Streaming wrapper to unroll an iterable stream

Parameters:node (node) – input stream
tributary.streaming.utils.UnrollDataFrame(node, json=False, wrap=False)[source]

Streaming wrapper to unroll a dataframe into a stream

Parameters:node (node) – input stream
tributary.streaming.utils.Window(node, size=-1, full_only=False)[source]

Streaming wrapper to collect a window of values

Parameters:
  • node (node) – input stream
  • size (int) – size of windows to use
  • full_only (bool) – only return if list is full

Input

class tributary.streaming.input.file.File(filename, json=True)[source]

Bases: tributary.streaming.input.input.Foo

Open up a file and yield back lines in the file

Parameters:
  • filename (str) – filename to read
  • json (bool) – load file line as json
class tributary.streaming.input.http.HTTP(url, interval=1, repeat=1, json=False, wrap=False, field=None, proxies=None, cookies=None)[source]

Bases: tributary.streaming.input.input.Foo

Connect to url and yield results

Parameters:
  • url (str) – url to connect to
  • interval (int) – interval to re-query
  • repeat (int) – number of times to request
  • json (bool) – load http content data as json
  • wrap (bool) – wrap result in a list
  • field (str) – field to index result by
  • proxies (list) – list of URL proxies to pass to requests.get
  • cookies (list) – list of cookies to pass to requests.get
class tributary.streaming.input.kafka.Kafka(servers, group, topics, json=False, wrap=False, interval=1, **consumer_kwargs)[source]

Bases: tributary.streaming.input.input.Foo

Connect to kafka server and yield back results

Parameters:
  • servers (list) – kafka bootstrap servers
  • group (str) – kafka group id
  • topics (list) – list of kafka topics to connect to
  • json (bool) – load input data as json
  • wrap (bool) – wrap result in a list
  • interval (int) – kafka poll interval
class tributary.streaming.input.socketio.SocketIO(url, channel='', field='', sendinit=None, json=False, wrap=False, interval=1)[source]

Bases: tributary.streaming.input.input.Foo

Connect to socketIO server and yield back results

Parameters:
  • url (str) – url to connect to
  • channel (str) – socketio channel to connect through
  • field (str) – field to index result by
  • sendinit (list) – data to send on socketio connection open
  • json (bool) – load websocket data as json
  • wrap (bool) – wrap result in a list
  • interval (int) – socketio wai interval
class tributary.streaming.input.ws.WebSocket(url, json=False, wrap=False)[source]
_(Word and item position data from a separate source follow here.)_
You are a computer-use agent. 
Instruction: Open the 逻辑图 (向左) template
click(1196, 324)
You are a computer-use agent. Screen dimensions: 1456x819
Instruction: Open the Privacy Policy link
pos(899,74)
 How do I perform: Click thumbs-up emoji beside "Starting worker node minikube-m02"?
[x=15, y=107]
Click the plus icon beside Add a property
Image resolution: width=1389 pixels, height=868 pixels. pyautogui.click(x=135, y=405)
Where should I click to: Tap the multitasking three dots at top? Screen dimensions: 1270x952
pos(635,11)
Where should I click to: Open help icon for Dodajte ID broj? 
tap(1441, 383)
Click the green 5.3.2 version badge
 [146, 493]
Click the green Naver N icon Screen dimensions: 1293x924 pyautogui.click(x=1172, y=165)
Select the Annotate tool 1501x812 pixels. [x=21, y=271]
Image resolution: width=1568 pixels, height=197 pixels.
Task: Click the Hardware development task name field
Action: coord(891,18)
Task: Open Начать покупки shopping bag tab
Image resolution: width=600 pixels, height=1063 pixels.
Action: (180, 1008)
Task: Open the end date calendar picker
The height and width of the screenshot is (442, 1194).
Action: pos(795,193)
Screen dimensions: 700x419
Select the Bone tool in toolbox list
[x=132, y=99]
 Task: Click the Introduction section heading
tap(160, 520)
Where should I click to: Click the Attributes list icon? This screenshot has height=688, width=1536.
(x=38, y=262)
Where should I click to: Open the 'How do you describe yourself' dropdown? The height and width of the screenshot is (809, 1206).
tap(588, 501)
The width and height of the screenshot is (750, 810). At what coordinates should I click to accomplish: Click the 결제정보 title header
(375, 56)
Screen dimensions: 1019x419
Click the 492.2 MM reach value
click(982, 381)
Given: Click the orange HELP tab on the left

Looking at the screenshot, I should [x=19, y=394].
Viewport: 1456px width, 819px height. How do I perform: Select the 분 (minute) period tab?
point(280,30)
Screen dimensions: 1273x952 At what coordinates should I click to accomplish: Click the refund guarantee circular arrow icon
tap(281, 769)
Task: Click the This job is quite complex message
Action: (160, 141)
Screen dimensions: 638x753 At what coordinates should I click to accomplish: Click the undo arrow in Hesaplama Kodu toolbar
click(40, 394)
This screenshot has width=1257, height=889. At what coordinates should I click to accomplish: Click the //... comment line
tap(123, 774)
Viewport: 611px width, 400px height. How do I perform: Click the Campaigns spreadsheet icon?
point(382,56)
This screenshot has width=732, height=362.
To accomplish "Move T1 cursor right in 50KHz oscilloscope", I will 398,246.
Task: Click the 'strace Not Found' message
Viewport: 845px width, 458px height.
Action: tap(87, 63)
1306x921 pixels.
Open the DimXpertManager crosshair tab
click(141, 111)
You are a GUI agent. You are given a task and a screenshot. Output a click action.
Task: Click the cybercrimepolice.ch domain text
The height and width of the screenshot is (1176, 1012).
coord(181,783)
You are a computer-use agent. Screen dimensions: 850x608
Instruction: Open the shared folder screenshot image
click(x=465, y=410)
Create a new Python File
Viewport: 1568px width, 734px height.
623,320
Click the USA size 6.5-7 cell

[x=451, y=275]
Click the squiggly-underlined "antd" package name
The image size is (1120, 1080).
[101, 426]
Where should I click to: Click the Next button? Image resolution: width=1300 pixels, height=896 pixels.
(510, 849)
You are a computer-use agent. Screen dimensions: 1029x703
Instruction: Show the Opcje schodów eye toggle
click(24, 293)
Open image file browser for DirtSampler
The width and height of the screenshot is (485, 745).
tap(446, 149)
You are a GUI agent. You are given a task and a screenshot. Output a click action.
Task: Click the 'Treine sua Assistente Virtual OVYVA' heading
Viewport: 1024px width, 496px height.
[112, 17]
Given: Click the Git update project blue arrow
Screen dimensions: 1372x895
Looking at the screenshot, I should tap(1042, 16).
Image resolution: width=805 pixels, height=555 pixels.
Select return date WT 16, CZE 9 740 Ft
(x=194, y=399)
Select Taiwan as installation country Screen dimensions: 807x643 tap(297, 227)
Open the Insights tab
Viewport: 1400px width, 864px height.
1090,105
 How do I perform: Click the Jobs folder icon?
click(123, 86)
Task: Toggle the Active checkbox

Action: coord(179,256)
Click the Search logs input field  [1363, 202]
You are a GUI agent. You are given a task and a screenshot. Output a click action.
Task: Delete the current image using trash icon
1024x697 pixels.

Bases: tributary.streaming.input.input.Foo

Connect to websocket and yield back results

Parameters:
  • url (str) – websocket url to connect to
  • json (bool) – load websocket data as json
  • wrap (bool) – wrap result in a list

Output

tributary.streaming.output.http.HTTP(node, url='', json=False, wrap=False, field=None, proxies=None, cookies=None)[source]

Connect to url and post results to it

Parameters:
  • node (Node) – input tributary
  • url (str) – url to post to
  • json (bool) – dump data as json
  • wrap (bool) – wrap input in a list
  • field (str) – field to index result by
  • proxies (list) – list of URL proxies to pass to requests.post
  • cookies (list) – list of cookies to pass to requests.post
tributary.streaming.output.kafka.Kafka(node, servers='', topic='', json=False, wrap=False, **producer_kwargs)[source]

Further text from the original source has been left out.